E'le | August 16, 2012 6:30 PM
Cria Cuervos is a good pick (especially in comparison to The Spirit of the Beehive, which I wasn't crazy about).
Wes | August 16, 2012 5:53 PM
This is my current (probably for the last two years or so) list of favs (in no particular order): No Country for Old Men, Persona, Vertigo, Citizen Kane, 2001, Mirror, Raging Bull, Apocalypse Now, Fargo, and Chinatown. However, I've been inspired by the Olympics to create a tournament bracket of my favorite 50 or so films. I'll watch two per week, and this list will likely change in the next year or so. Haha.
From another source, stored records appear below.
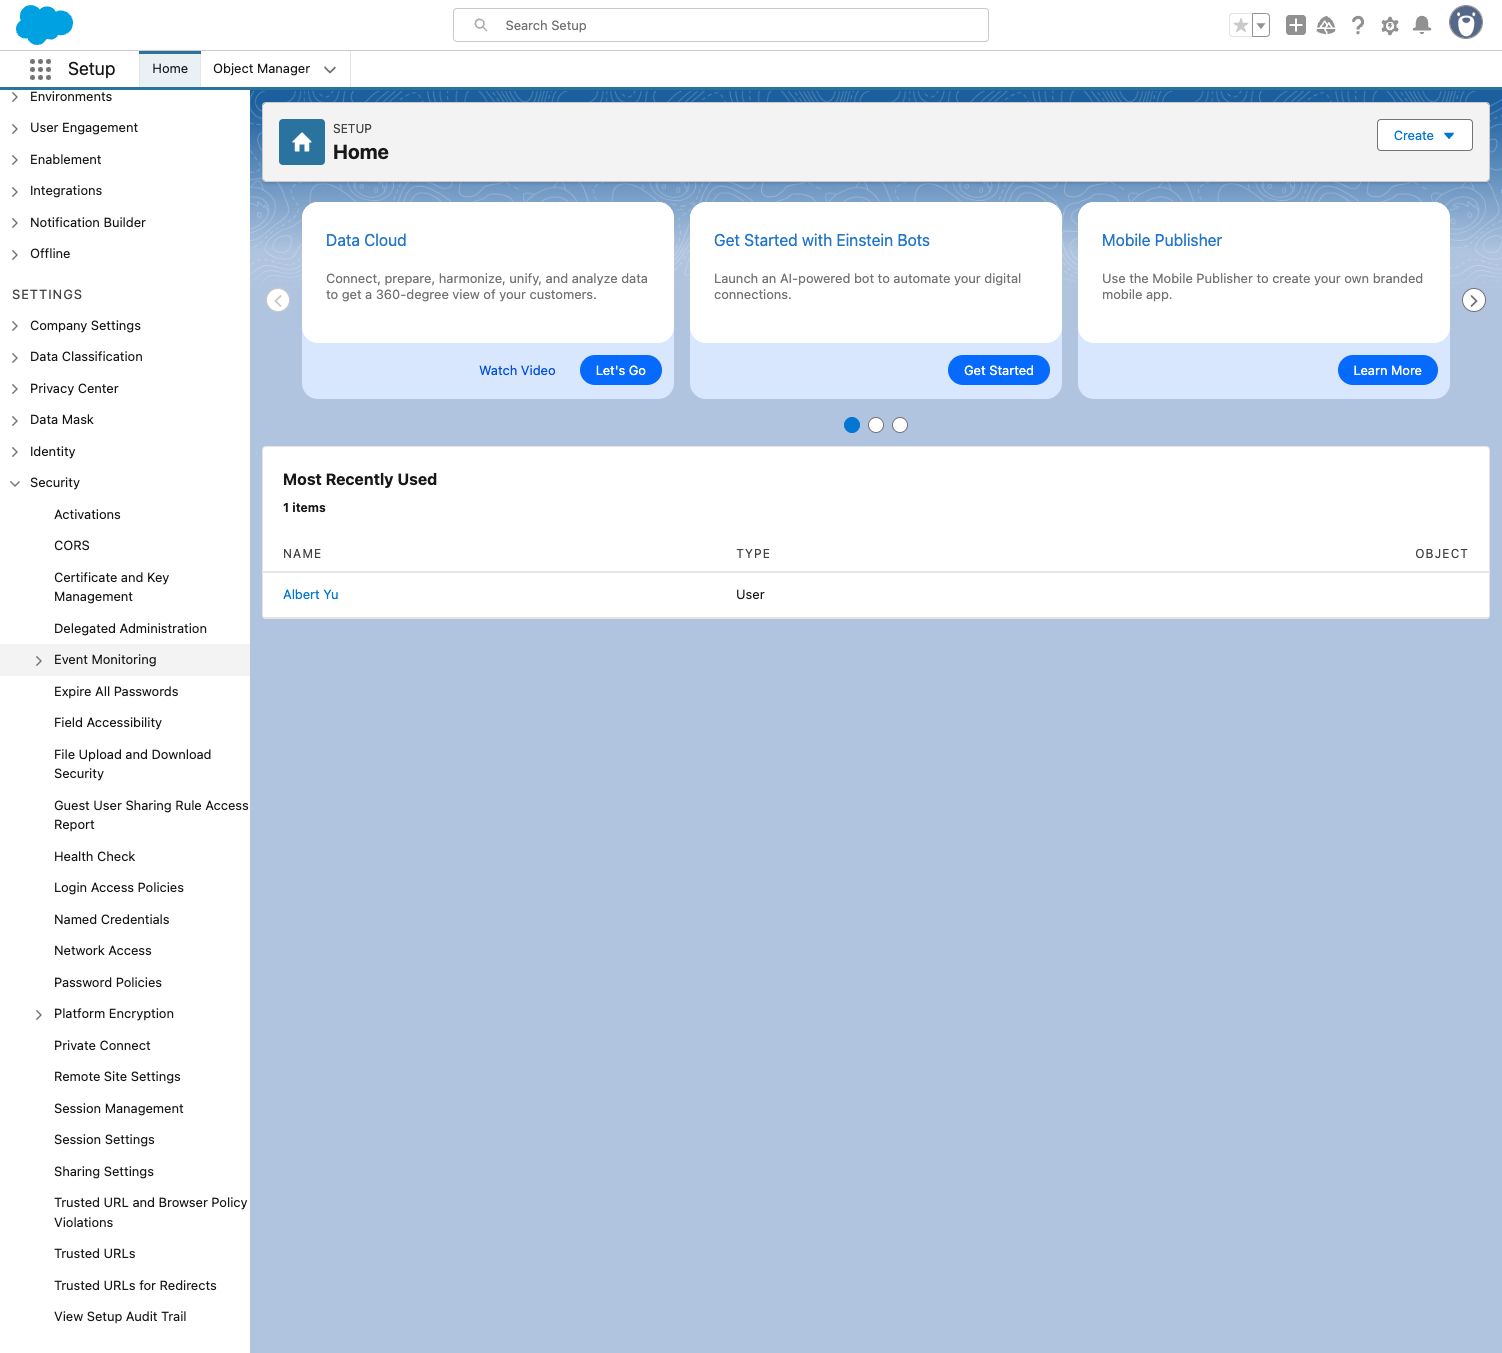
Task: Select the third carousel page indicator
Action: pyautogui.click(x=900, y=425)
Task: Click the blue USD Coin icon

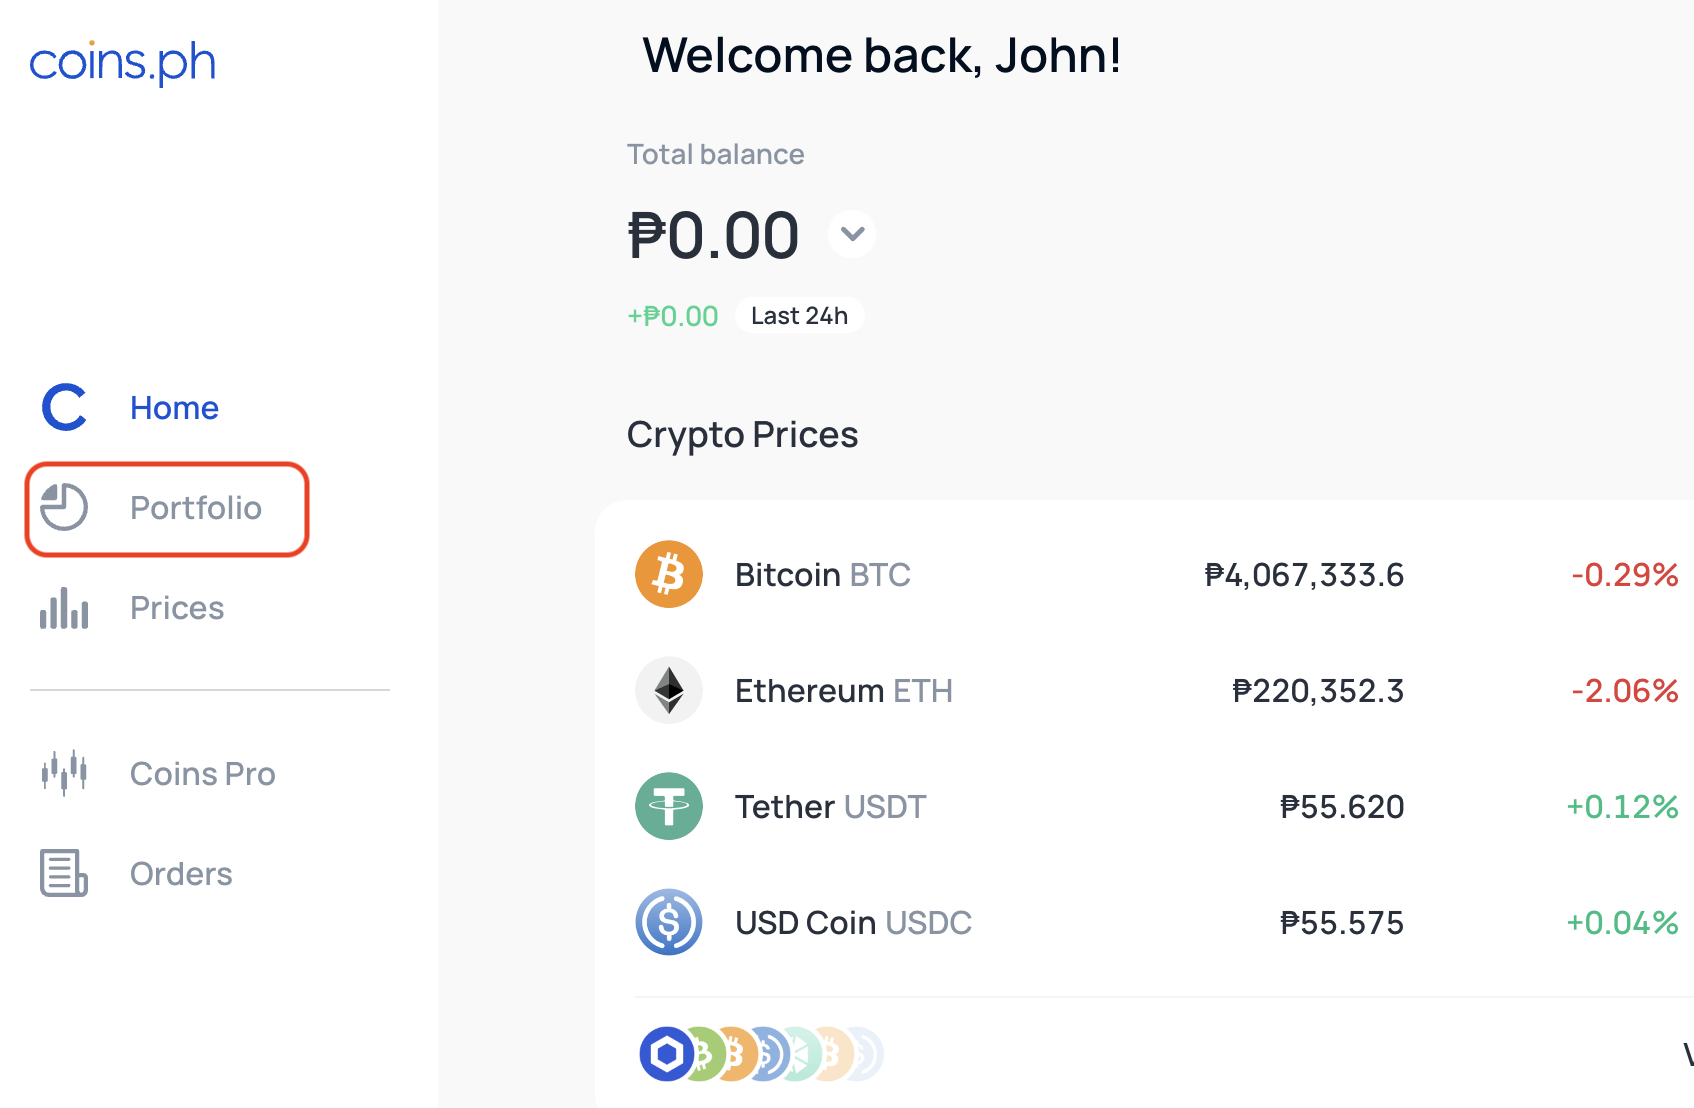Action: [x=668, y=922]
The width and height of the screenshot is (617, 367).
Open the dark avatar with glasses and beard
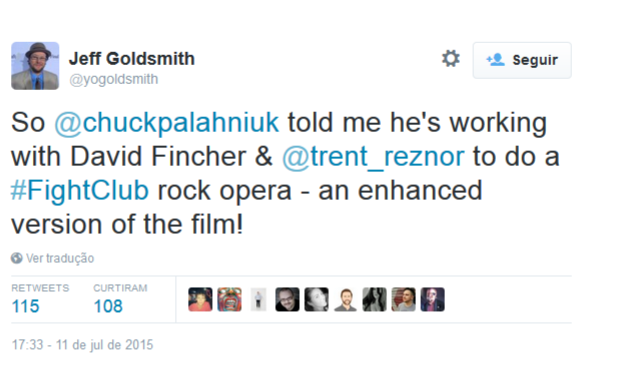click(x=287, y=299)
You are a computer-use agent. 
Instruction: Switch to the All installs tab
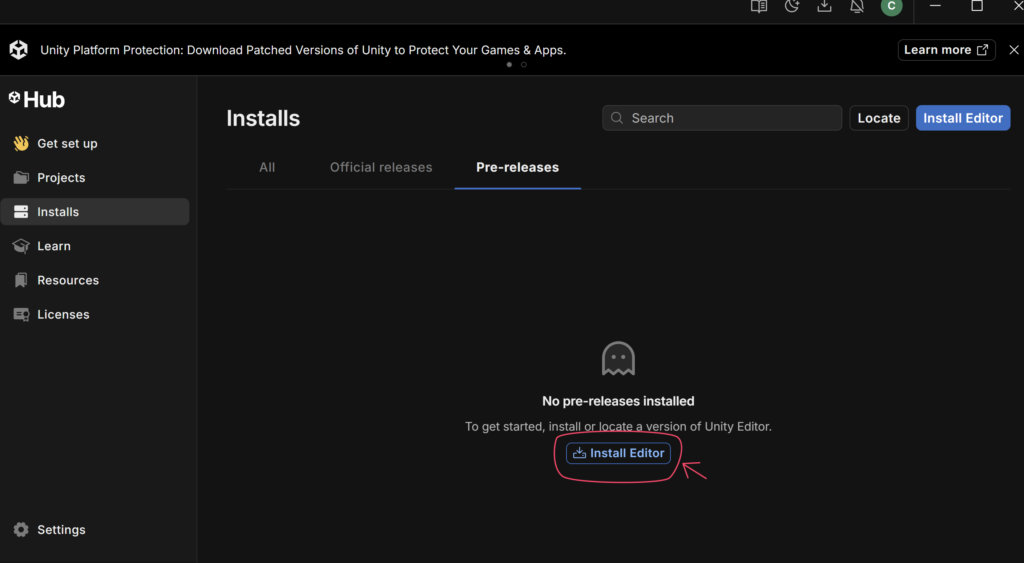coord(267,167)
tristan eldritch | August 16, 2012 3:09 PM
Great list. I really agree about La Notte - it's as formally brilliant (if not more so) than the others in the trilogy, and has that emotional accessibility (even warmth, I think) that you mention. And some of the most rapturously gorgeous b and w cinematography ever committed to film. Man, I love that film!
yer | August 16, 2012 2:00 PM
Malick is an arthouse god. How are none of his films on the list??
[A] | August 16, 2012 1:11 PM
Terrific list! And I've seen many of these movies, too.